- _What you are asked to do_: When a line in the entries below contains "This", tally it; give the tally with nothing added.

*** Begin section ***

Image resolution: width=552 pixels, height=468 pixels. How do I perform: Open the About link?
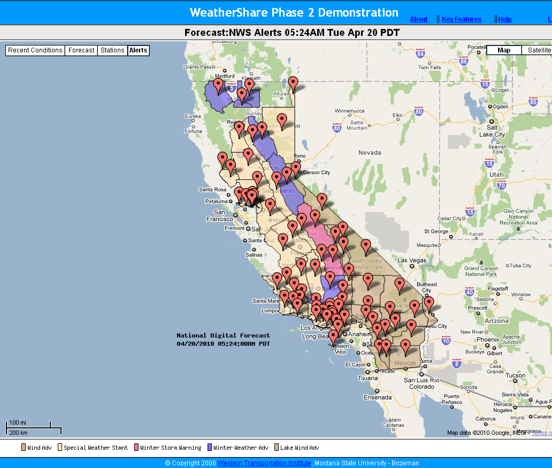418,19
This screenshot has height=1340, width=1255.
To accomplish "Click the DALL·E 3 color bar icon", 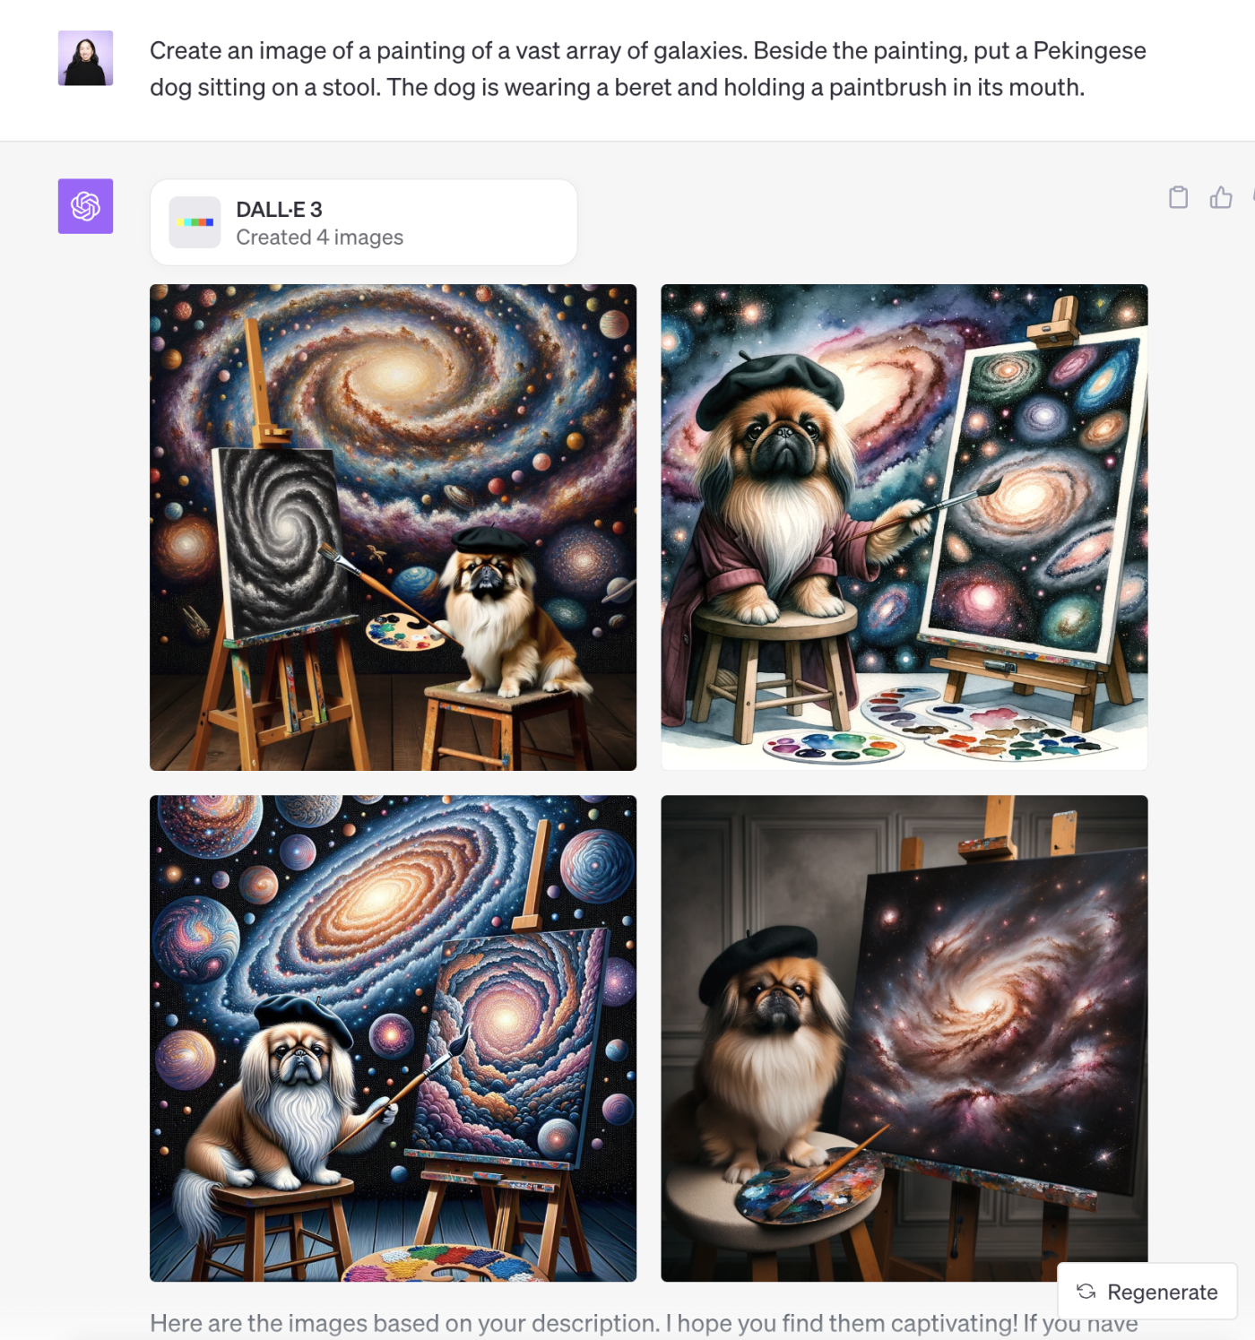I will coord(195,222).
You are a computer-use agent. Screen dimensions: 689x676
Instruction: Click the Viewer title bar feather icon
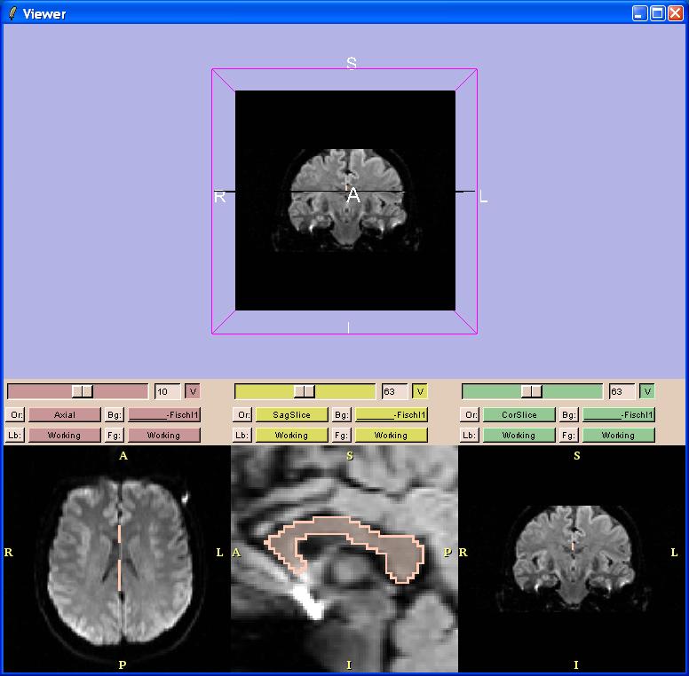(x=12, y=13)
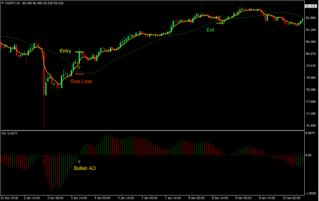
Task: Click the green Entry level marker
Action: click(79, 52)
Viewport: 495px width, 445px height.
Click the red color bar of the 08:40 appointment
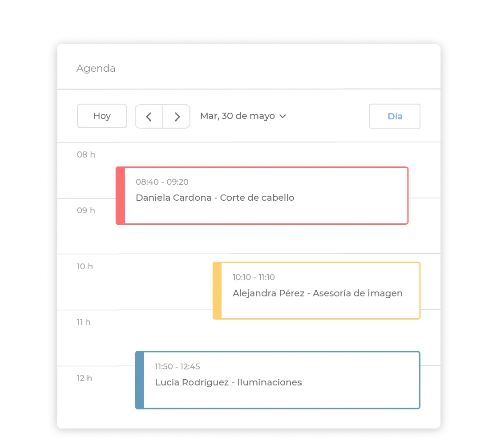tap(120, 196)
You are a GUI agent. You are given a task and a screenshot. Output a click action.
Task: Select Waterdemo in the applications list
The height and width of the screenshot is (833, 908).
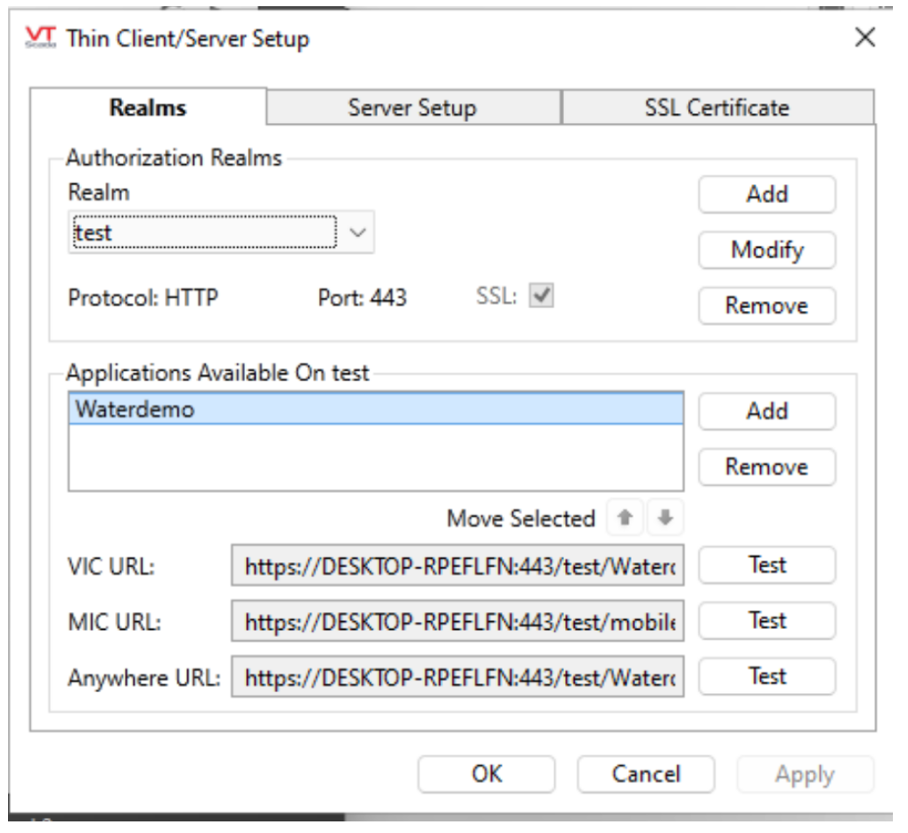(x=374, y=410)
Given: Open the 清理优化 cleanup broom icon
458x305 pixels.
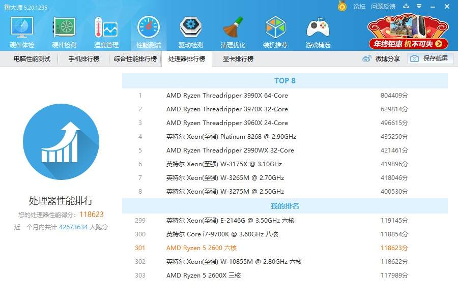Looking at the screenshot, I should click(233, 32).
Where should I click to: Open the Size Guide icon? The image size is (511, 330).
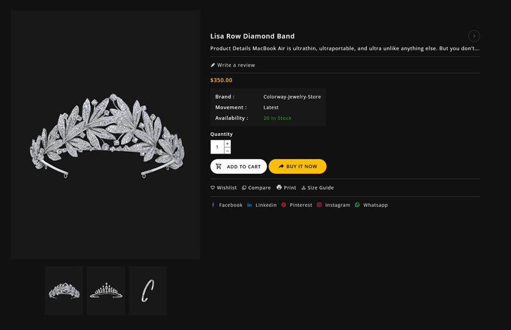(303, 188)
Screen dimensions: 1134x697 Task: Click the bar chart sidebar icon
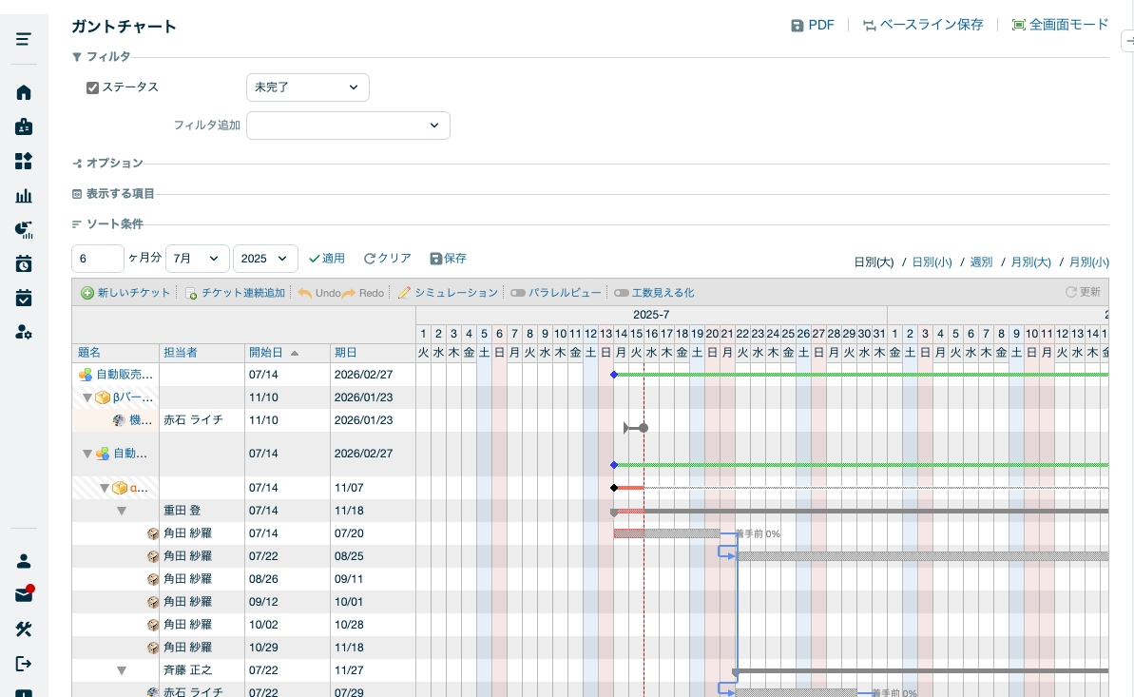tap(24, 196)
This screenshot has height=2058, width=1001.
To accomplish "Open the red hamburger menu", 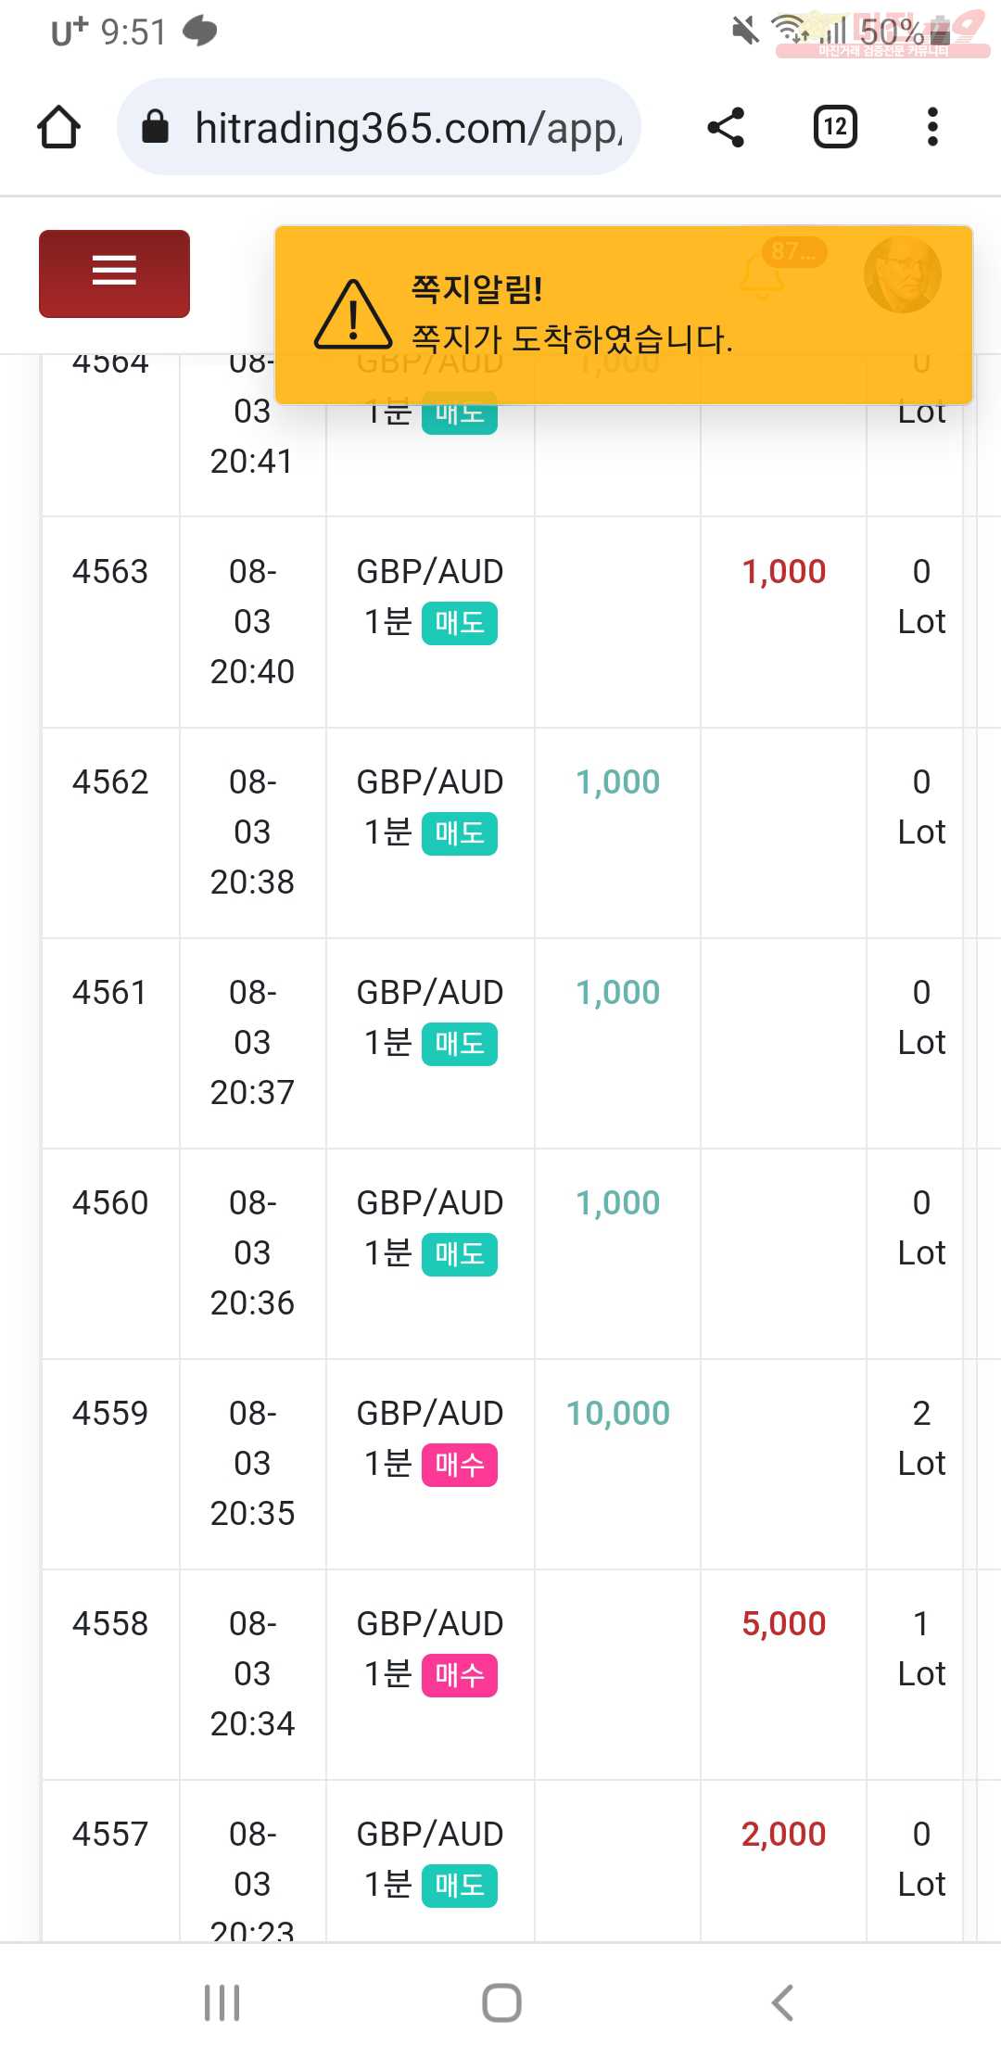I will [x=114, y=273].
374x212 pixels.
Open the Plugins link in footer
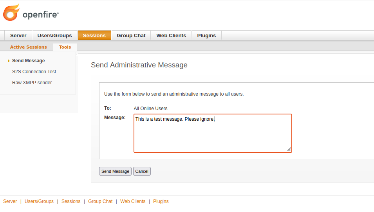161,201
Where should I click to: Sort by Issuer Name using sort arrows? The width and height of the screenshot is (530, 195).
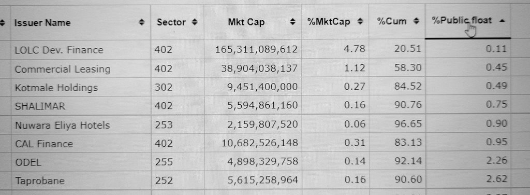[x=142, y=23]
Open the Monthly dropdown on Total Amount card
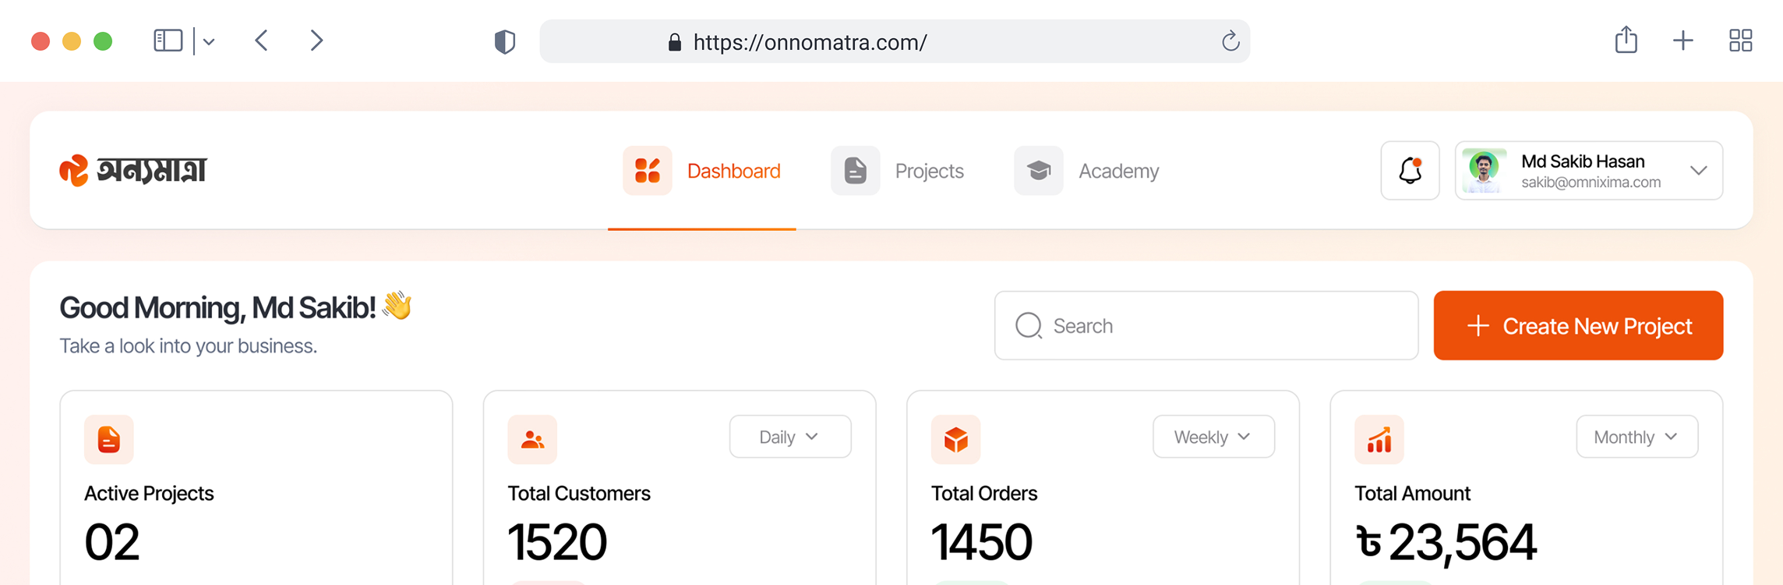 1636,437
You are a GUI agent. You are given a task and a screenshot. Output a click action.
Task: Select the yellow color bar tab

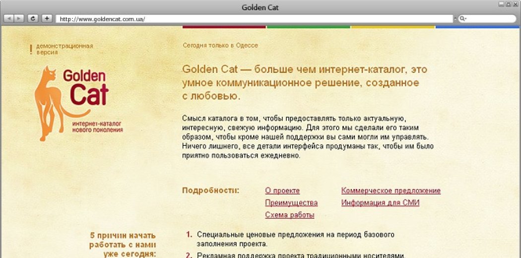[x=393, y=27]
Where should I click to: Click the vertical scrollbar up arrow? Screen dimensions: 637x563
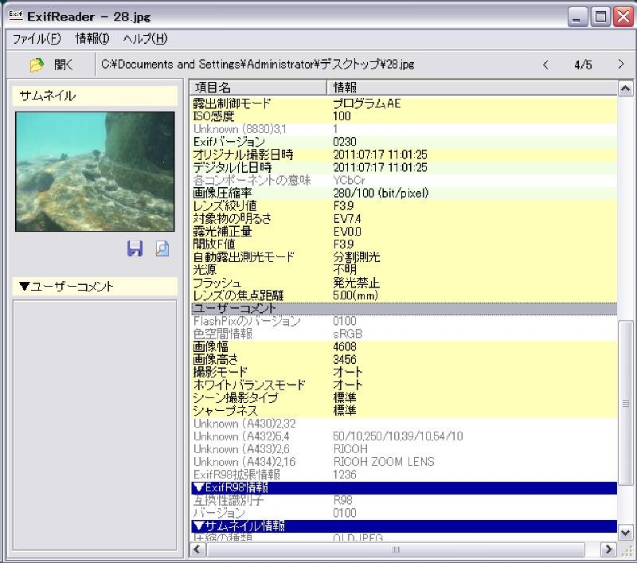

*** End section ***

- _Finished exercise_: 2